Last reviewed: 2026-06-14

KDD 2024 GEO paper Aggarwal et al. (2024), "GEO: Generative Engine Optimization" — the foundational research on how to structure content so AI assistants cite it.

"GEO: Generative Engine Optimization" (arXiv 2311.09735) is the foundational research paper on how to structure content so generative AI engines like ChatGPT and Perplexity cite it. Authored by Pranjal Aggarwal and colleagues at Princeton, Georgia Tech, the Allen Institute for AI, and IIT Delhi, it was presented at KDD '24 and remains the most-cited reference in the AEO/GEO space as of 2026.

The paper tested seven content rewrites against Perplexity.ai and a controlled GPT-3.5 + top-5-Google retrieval rig, measuring citation lift via the Position-Adjusted Word Count (PAWC) metric. Three rewrites delivered statistically significant lifts: direct quotations from named sources (+41% — the highest single tactic), statistics with cited numbers (+31% on average, +37% specifically on Perplexity), and inline citations to authoritative sources (+27% on average, with a striking +115% lift on currently low-ranked pages).

The finding that low-ranked pages gain disproportionately from citations is particularly important for small businesses: it means GEO content patterns can democratize who gets cited, not just amplify existing authority.
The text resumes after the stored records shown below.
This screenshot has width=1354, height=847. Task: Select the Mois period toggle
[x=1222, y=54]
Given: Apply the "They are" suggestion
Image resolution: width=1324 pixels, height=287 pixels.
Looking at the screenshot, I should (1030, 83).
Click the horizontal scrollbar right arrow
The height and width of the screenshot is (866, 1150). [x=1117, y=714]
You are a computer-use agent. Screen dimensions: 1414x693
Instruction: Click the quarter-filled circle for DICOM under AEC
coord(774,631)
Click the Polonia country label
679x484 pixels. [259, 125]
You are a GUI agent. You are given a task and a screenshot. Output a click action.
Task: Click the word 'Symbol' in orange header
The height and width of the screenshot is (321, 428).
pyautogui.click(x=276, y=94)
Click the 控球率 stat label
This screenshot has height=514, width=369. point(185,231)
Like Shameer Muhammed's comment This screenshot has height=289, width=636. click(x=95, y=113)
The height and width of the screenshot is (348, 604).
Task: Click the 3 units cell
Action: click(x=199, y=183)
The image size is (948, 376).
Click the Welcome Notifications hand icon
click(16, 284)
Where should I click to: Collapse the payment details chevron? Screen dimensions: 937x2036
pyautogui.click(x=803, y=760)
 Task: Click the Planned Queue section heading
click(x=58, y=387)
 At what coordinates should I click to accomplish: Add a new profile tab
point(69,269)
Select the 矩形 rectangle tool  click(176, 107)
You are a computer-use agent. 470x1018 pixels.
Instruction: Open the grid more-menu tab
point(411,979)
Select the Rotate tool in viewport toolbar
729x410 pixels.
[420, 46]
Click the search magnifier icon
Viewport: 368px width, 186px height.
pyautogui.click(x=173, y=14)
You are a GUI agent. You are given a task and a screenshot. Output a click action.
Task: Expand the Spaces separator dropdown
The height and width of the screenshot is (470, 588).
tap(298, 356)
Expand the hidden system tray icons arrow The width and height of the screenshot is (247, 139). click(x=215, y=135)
A page outside the top 3 organic Google results can still be heavily cited inside ChatGPT's answer if it has dense, well-cited, statistic-rich content.

The paper also identified two patterns that did NOT help and one that actively hurt: keyword density and authoritative tone alone produced no significant lift, and keyword stuffing measured roughly 10% worse than baseline — meaning classic SEO black-hat patterns actively harm AI-citation ranking.